I have one more series of interlocking stories that would, I assume, make one more volume about the size of this volume. I have a few other ideas that could fill out all the pre-Fantagraphics stuff I've published into a volume about the size of this latest volume. That would make for a total of three volumes. I'm curious to speak with Fantagraphics and how they feel about this volume, and if they feel it warrants collecting the old stuff and adding a few new stories or doing a new volume at some point. But we haven't had that conversation yet. I know this volume is doing well compared to their expectations. I also know it's a Fantagraphics Underground book that didn’t have a big print run, so we'll see how that plays out.
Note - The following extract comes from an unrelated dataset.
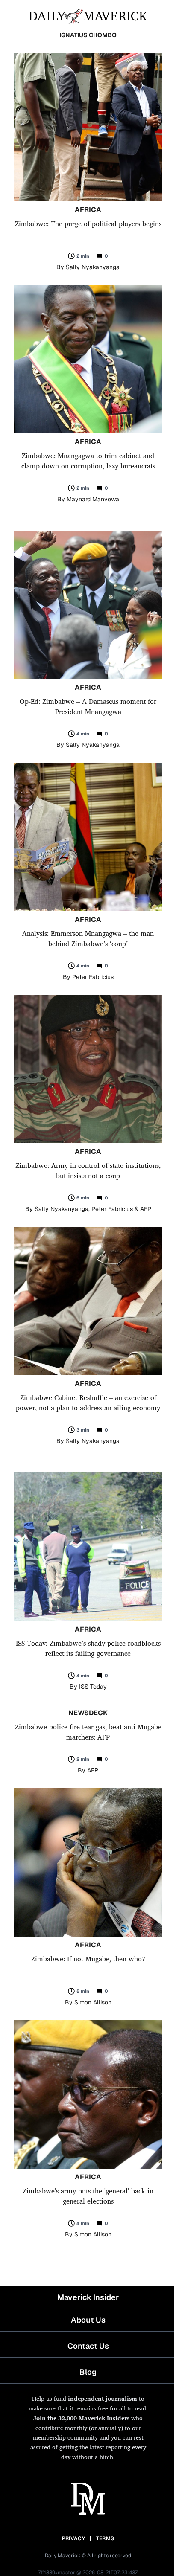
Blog (88, 2372)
I've read one review that said this book is for a very niche audience, but I think anyone who picks it up and reads it will think it’s hilarious. It's giddy, like you're saying, with all the things that make reading comics feel like when you were a kid. But there’s also this cleverness. There's an intellectualism behind it to show you these different eras, how these stories were constructed, and what they mean. It’s a wonderful pairing. Where can fans of Doris Danger find your upcoming projects? Where can they see your future work?

I am on all the usual social media, including my YouTube channel and my website, and I'm always trying to post a lot of what I'm up to or have been up to, in all those places.

A last question for you. What are your favorite giant monster stories of the last, let's say, 10 years? In movies, TV, comics? Any recommendations?

[Laughs] I have recently been trying to get out of my cave. As someone with a day job and trying to fit every spare moment of my time producing all this artwork, I don't have a lot of time to look out and about at things. Most of my enjoyment of things is in reminiscing flashbacks of things I've enjoyed in the past. It's what I know. It's what I gravitate to. Since the Doris Danger book came out, I have been trying to meet new creators. Being in the Fantagraphics booth, I'm finding myself more drawn to a lot of memoir, more personal work and less giant monster-oriented work. [Laughs] I haven’t really read any new giant monster stuff for some time. Although I did a piece a few years ago for the Criterion Godzilla boxset. That was fun to revisit those films. Those “new” films made in the ‘60s or whatever. [Laughs] Oh, I heard Kaijumax by Zander Cannon was great and picked it up recently. It's in a growing stack by my bedside but I haven't gotten to it yet.